Estimating a Jukes-Cantor model with the geiger package (load the package before you begin)

  library(geiger)

We will use the Geospiza dataset for this example and we assume that you have already loaded the sample Geospiza phylogeny and tipdata into the workspace. If not, save the linked files to your working directory and load them into memory with these commands.

  geotree <- read.nexus("geospiza.nex")
  geodata <- read.table("geospiza.txt")

So first let's create a vector with character states for "Geospiza". The dataset has 14 species. We can see a list of the species with the following command:

   geotree$tip.label

This command prints out the tip.labels for the taxa in the geospiza.tree, so you should now see a list of 14 taxa.

Now we can assign states for our discrete character to these 14 species with the commands:

     char1<-c(1,1,1,1,1,0,1,0,0,1,0,1,1,1)
     names(char1)<-geotree$tip.label
     char1

The first line binds the 14 character states into a single vector called x. Then we assign the names (tip labels) from the tree to these 14 values. So now when you type the last command, char1, R will show you the content of that object, a vector of the values with the names of species associated with the values.

More commonly you will not be typing the character states into the command line but extracting them from a table. To do this, the process would be similar.

   MyData=read.table("MyData.txt",row.names=1)
   char1<-MyData[,1]
   names(char1)<-row.names(MyData)

The first line reads in the table, indicating that the first column contains the row.names (here, your taxa with names matching the tip.labels on your tree). The next line designates the first column ([,1]) after the row names as character 1. Then you can associate the taxon names to the character states.

Now you can fit a Jukes-Cantor model to this data and the tree by typing:

    ER<-fitDiscrete(geotree, char1)
    ER

Geiger will return to you the log likelihood (lnL) for this model (-9.61) and the estimated transition rate, q (17.06).

Estimating a model with asymmetrical transition rates in Geiger

Now let's apply a model where the forward (0->1) rate is allowed to differ from the reverse rate (1->0). Type:

    ARD<-fitDiscrete(geotree,char1,model="ARD")
    ARD

ARD stand for all rates different. Now the function returns a likelihood of -7.97 and an estimated rate matrix:

    $Trait1$q
               [,1]      [,2]
    [1,] -17.908356 17.908356
    [2,]   5.995629 -5.995629

So we see that the estimated q for 0->1 is 17.9 and for 1->0 is 6.

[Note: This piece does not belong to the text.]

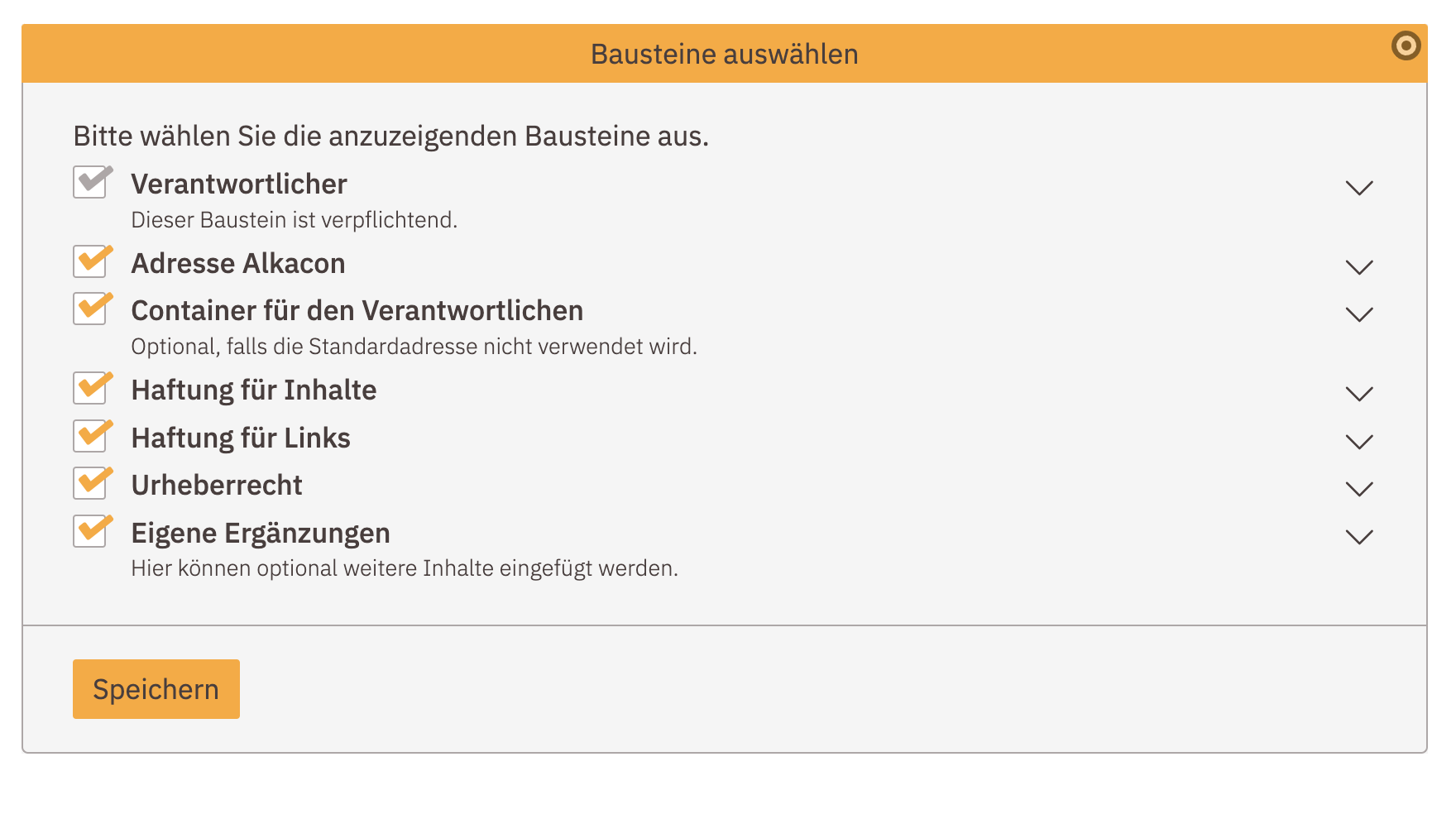Viewport: 1456px width, 819px height.
Task: Uncheck the Adresse Alkacon checkbox
Action: [x=91, y=261]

Comparing models with the likelihood ratio test

We can use a chi-squared test to compare the likelihoods of these two models by typing:

    1-pchisq(2*(ARD$Trait1$lnl-ER$Trait1$lnl),1)

We find that the p-value (with 1 degree of freedom) is 0.07, so the asymmetrical model is not significantly better than the symmetrical (Jukes-Cantor) model.

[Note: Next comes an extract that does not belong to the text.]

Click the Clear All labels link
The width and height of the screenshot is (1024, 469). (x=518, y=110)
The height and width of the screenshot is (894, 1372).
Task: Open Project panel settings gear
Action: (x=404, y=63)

Fitting other discrete model variants

Geiger includes other model options, such as transforming the tree with Pagel's lambda, which multiplies all internal branches of the tree by lambda while leaving tip branches as their original length. .

    LAMBDA<-fitDiscrete(geotree, char1, treeTransform="lambda")
    LAMBDA

Geiger estimates lambda as 1.06x10-6 (I get 4.54x10-05 . . . --Bsidlauskas 12:22, 11 March 2008 (EDT)). We can again use the likelihood ratio test to compare this model with the Jukes-Cantor model.

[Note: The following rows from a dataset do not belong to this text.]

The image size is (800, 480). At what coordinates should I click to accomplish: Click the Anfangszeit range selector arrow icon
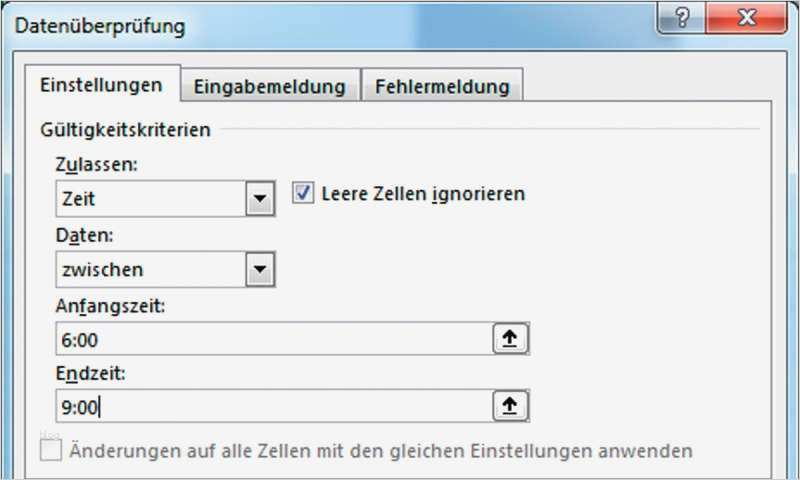[510, 339]
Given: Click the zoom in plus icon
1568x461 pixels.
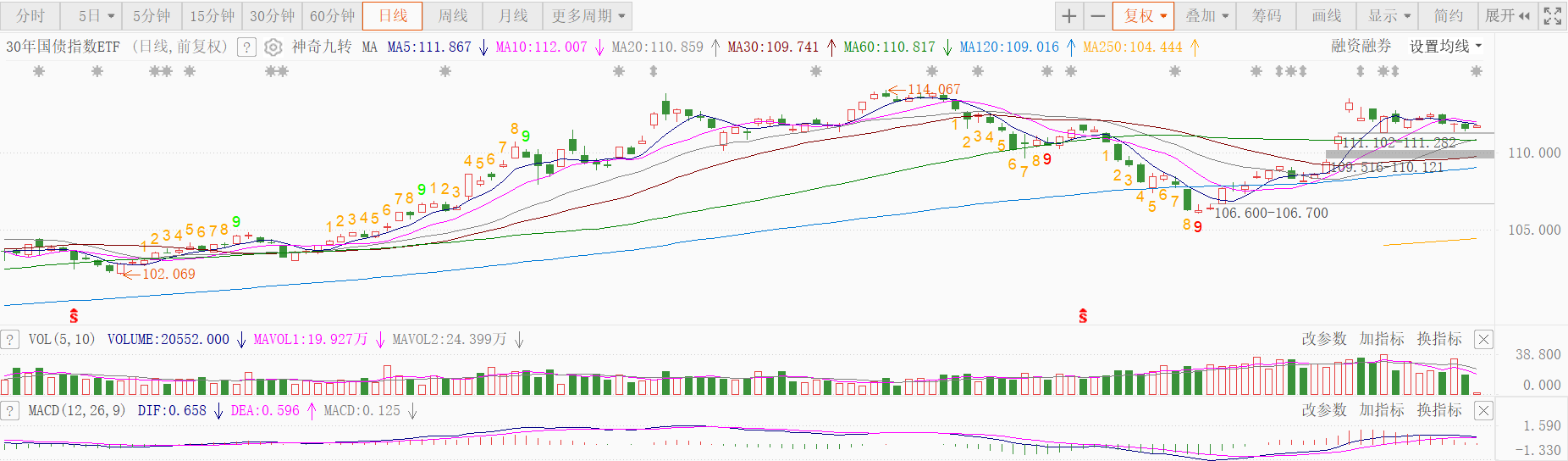Looking at the screenshot, I should coord(1069,16).
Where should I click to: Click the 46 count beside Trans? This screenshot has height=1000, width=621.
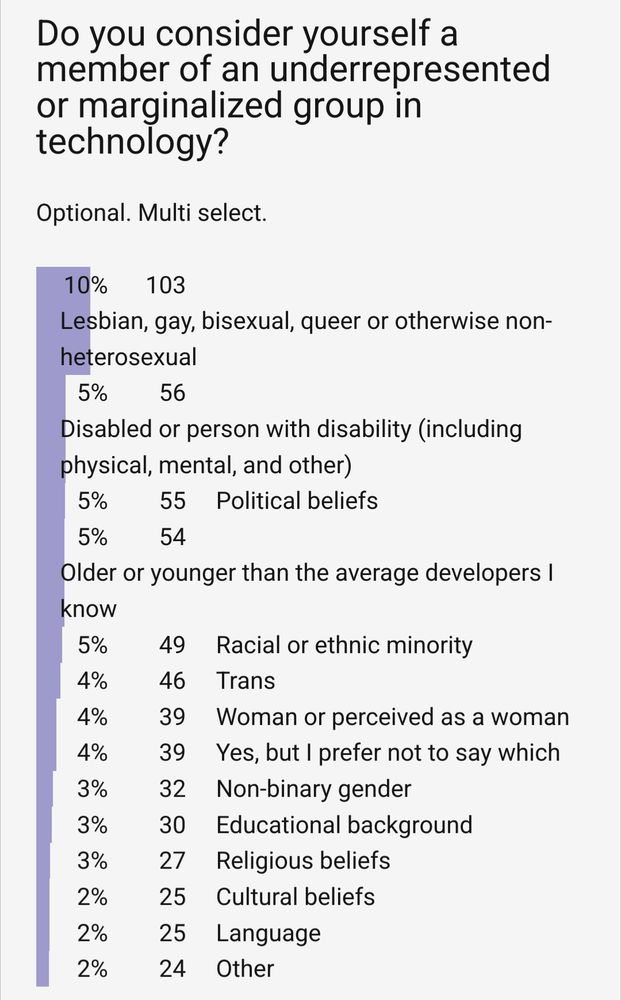[x=172, y=681]
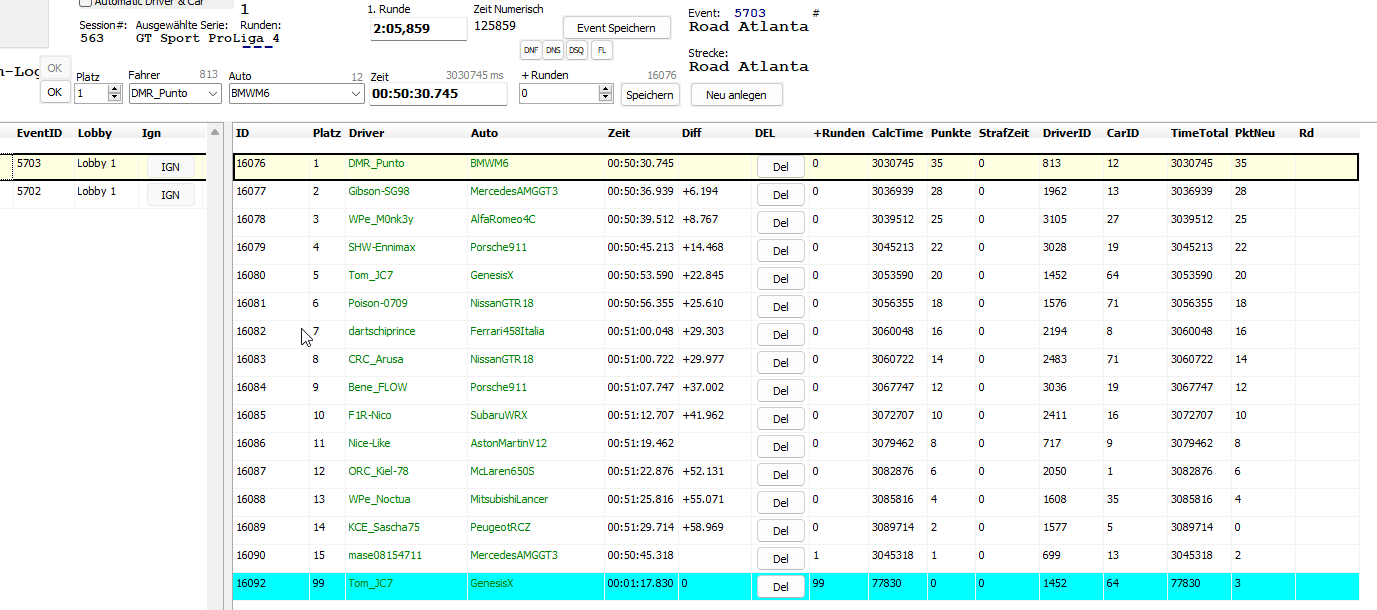This screenshot has width=1377, height=610.
Task: Delete the cyan Tom_JC7 row 16092
Action: [x=780, y=587]
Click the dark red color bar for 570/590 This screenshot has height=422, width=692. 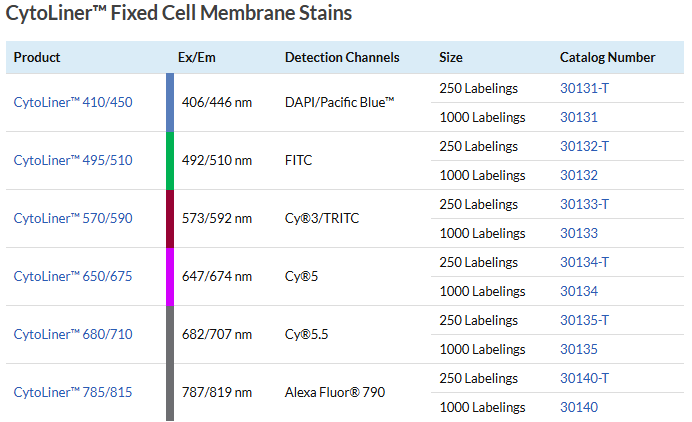pyautogui.click(x=170, y=218)
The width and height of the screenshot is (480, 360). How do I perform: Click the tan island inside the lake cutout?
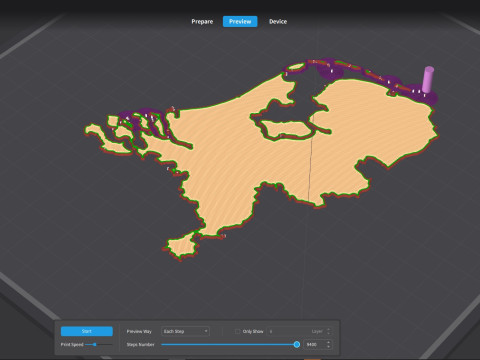pyautogui.click(x=287, y=129)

    1-pchisq(2*(LAMBDA$Trait1$lnl-ER$Trait1$lnl),1)

The p-value is 0.295, so adding lambda to the model does not significantly improve its fit.

To see a description of the other transformations available in fitDiscrete (such as Pagel's kappa and delta, and models in which rates vary across the tree, read the help file for the function.

  help(fitDiscrete)

Related Links:

References

Pagel, M. 1994. Detecting correlated evolution on phylogenies: a general method for the comparative analysis of discrete characters. Proc. R. Soc. London B 255: 37-45.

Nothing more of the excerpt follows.